In rural areas, where services and job opportunities are even fewer than in urban areas and where rural women’s have very less access to productive resources, poverty is also more acute. The situation is worse for women, who are less likely to have access to production factors, services and resources such as credit, land, water for irrigation, inheritance, education, information, extension services, technology and farm inputs, as well as a say in decision-making.
 
Another reason for the persistence of female poverty is gender vulnerability within the home. When poor families cannot afford to send all of their children to school, they favor investing in the boy-children, keeping the girls at home to help with domestic work. In this research area as well as in many societies, inequalities of women and men were part and parcel of an accepted male-dominated culture.
 
Improving gender division of labor, ensuring women’s access to productive resources requires an integrated approach to growth and development, focused on gender bases.

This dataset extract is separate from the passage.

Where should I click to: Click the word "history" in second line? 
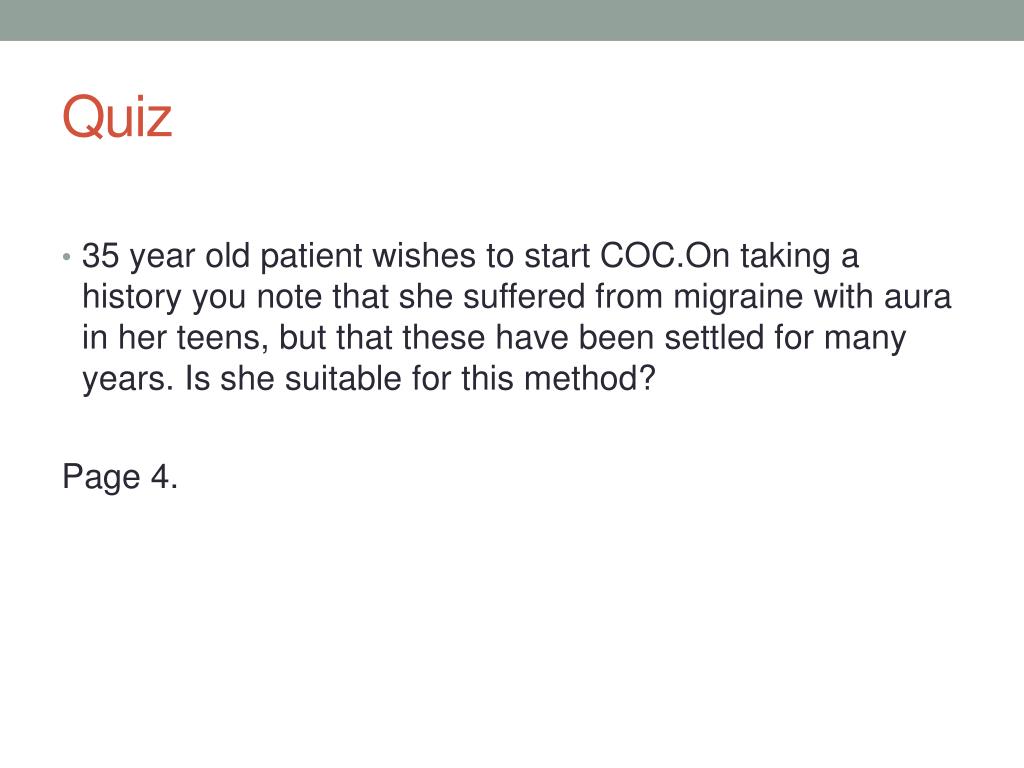pyautogui.click(x=131, y=298)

Economic growth and poverty reduction strategies should give attention to the real economy and focus on creating a gender-sensitive macroeconomic environment, access to land, property and other productive resources as well as financial services, and full coverage of social protection measures.
 
Throughout the research area, gender inequality in access to productive resources, such as land, water, credit, technology and other means of production, is closely related to women’s poverty and economic and social exclusion. While challenges to the effective enjoyment of rural women’s economic rights are complex and often context-specific, there are also many shared obstacles, including their ineffective implementation of legal rights at all levels, as well as discriminatory attitudes and practices. In order to ensure that women enjoy their rights in practice, a broad conceptualization of rights and access to productive resources is needed that is sustainable, gender-responsive and inclusive of both urban and rural areas. This approach should be consistent with national human rights standards and the human rights-based approach to development. 


 CONCLUSION

Rural women are key agents for development. They play a catalytic role towards achievement of transformational economic, environmental and social changes required for sustainable development and poverty reduction. But man biased division of labor, less access to different productive resources are among the many challenges they face. Gender differences, arising from the socially constructed relationship between men and women, affect the division of labor the role they play in the community the distribution of resources between them and the benefits from different development outcomes. This is explicitly found in the agriculture sector, where gender inequalities in access to resources are persistent, undermining a sustainable and inclusive development of the sector and their contribution for poverty reduction.


 RECOMMENDATIONS

An effective implementation of Ethiopia’s gender empowerment policy will significantly help to improve the conditions of rural female farmers.
 
Without the participation of the rural poor female farmers in rural development implementation and the establishment of efficient rural organizations to act as countervailing forces to vested interests, it is unlikely that significant progress will be made in increasing access by rural women farmers to productive resources. Economic growth strategies should give attention to the real economy and focus on creating a gender sensitive microeconomic environment, full employment and decent work, access to land, property and other productive resources as well as financial services, and full coverage of social protection measures. Extension services are pivotal to increased productivity, agricultural development and poverty redaction. Therefore by any means rural women should have get chance to contact with DAs. Continuous contact with DA’s can help rural farmers to get new idea and practice about the agricultural work. 


 CONFLICT OF INTERESTS

The authors have not declared any conflict of interests.